Já deveria ter ficado claro para o governo de Jair Bolsonaro que sua hostilidade às iniciativas de organismos multilaterais para mitigar os efeitos das mudanças climáticas é contraproducente para o Brasil, não só do ponto de vista ambiental, mas também sob o aspecto econômico. Se não acredita nos estudos que indicam as nefastas consequências das mudanças climáticas, atribuindo-os a um conluio “globalista” contra a soberania nacional, o presidente deveria ao menos levar em conta que a deterioração da imagem internacional do Brasil nessa seara é péssima para os negócios. Ser visto como inimigo do meio ambiente pode custar caro para o País, na forma de barreiras tarifárias ou outras para produtos brasileiros, principalmente os agrícolas – sem mencionar o prejuízo nas relações políticas com o mundo desenvolvido em razão da grande sensibilidade suscitada por esse tema.
No entanto, o governo Bolsonaro continua a mostrar uma compreensão estreita da questão ambiental. O último exemplo disso foi a decisão de não sediar a Semana do Clima, prevista para acontecer entre os dias 19 e 23 de agosto, em Salvador, sob organização da Convenção-Quadro das Nações Unidas sobre Mudança do Clima. O evento é uma das etapas preparatórias para a Conferência do Clima (COP25), a ser realizada em Santiago do Chile em dezembro.
Em novembro do ano passado, o Brasil já havia desistido de ser sede da própria COP25, a pedido do então presidente eleito, sob o argumento de que o País enfrentava “restrições fiscais e orçamentárias”. O País havia sido escolhido para receber o encontro depois do interesse demonstrado pelo governo de Michel Temer, coerente com a boa imagem do Brasil na área ambiental, construída desde a Eco-92, um dos primeiros grandes encontros internacionais, sediado no Rio de Janeiro em 1992, para discutir medidas para o desenvolvimento sustentável do planeta.

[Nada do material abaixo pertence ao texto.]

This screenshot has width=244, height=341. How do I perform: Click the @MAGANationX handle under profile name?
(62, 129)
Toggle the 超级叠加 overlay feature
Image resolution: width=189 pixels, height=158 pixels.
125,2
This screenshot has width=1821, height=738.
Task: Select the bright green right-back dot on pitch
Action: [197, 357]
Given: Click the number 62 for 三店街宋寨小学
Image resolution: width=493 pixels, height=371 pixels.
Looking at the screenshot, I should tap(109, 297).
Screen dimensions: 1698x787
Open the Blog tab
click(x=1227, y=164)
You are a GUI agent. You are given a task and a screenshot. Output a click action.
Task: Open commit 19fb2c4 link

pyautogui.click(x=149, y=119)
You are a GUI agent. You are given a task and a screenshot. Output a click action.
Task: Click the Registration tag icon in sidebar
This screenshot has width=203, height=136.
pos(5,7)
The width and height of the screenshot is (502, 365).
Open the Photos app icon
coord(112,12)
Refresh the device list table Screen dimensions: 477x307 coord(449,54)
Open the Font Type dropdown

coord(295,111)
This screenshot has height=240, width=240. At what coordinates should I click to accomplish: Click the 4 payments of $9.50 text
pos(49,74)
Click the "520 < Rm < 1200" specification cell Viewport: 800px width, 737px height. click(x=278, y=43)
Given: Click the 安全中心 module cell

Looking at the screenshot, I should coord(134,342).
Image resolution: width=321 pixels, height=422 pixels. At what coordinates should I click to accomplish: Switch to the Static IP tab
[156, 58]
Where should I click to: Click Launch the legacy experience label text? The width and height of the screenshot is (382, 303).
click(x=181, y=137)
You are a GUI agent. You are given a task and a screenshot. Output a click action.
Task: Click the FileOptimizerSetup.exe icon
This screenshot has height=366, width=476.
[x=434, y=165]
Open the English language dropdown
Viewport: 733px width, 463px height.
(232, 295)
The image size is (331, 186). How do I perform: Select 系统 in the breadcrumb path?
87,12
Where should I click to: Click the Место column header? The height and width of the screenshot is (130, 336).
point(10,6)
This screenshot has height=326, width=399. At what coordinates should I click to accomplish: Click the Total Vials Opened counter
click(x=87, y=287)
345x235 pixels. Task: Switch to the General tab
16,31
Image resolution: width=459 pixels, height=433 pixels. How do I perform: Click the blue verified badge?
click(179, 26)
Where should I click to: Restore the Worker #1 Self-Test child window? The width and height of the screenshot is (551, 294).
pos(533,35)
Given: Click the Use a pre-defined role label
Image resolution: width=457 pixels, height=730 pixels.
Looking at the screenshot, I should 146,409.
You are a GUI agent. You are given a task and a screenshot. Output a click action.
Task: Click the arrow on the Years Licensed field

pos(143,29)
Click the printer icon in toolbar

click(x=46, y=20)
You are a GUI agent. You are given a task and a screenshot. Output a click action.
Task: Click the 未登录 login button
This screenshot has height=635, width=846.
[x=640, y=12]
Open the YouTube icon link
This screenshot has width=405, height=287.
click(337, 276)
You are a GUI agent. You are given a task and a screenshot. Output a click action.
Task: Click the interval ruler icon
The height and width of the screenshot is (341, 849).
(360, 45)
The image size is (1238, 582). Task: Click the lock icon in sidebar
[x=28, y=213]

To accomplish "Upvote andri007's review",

O governo de Jair Bolsonaro não parece preocupado com a manutenção dessa reputação. Ao esclarecer os motivos pelos quais cancelou o encontro da Semana do Clima em Salvador, o ministro do Meio Ambiente, Ricardo Salles, disse que “não faz sentido” realizar aquela reunião se o Brasil não será sede da COP25. “Não apoiamos uma reunião organizada antes de nossa gestão, com uma pauta distinta da que preferimos”, disse o ministro Salles ao jornal O Globo. Segundo ele, a “agenda principal” do atual governo em relação ao meio ambiente “é uma agenda ambiental urbana, do saneamento”.
O investimento em saneamento, de fato urgentíssimo, não justifica o abandono das políticas destinadas a enfrentar os efeitos das mudanças climáticas. Há dias, o governo anunciou o contingenciamento de nada menos que 96% das verbas destinadas a projetos que incluem, por exemplo, a recuperação de áreas de encostas afetadas por chuvas e uma ampla pesquisa para diagnosticar as condições do País para enfrentar enchentes e outros desastres ambientais. Restaram apenas R$ 500 mil para essas e outras iniciativas. É óbvio que esse montante inviabiliza completamente o trabalho.
Tudo isso é coerente com a visão de Bolsonaro da agenda das mudanças climáticas, que ele considera mero pretexto de grupos de interesse estrangeiros para ferir a independência do Brasil. Ainda como presidente eleito, Bolsonaro havia anunciado a intenção de denunciar o Acordo de Paris, que compromete os signatários a estabelecer metas de emissão de carbono com o objetivo de reduzir a temperatura global. Felizmente, já como presidente, disse que o Brasil permaneceria “por ora” no acordo.
Mas as atitudes do governo desde então têm sido pautadas pelo enfrentamento do que o chanceler Ernesto Araújo chamou de “climatismo” – uma trama marxista destinada a “sufocar o crescimento econômico dos países capitalistas democráticos e favorecer o crescimento da China”. Já o ministro Ricardo Salles preferiu ser menos teórico: disse ao site G1 que nada justifica realizar o encontro do clima em Salvador, a não ser “para a turma ter oportunidade de fazer turismo em Salvador” e “comer acarajé”.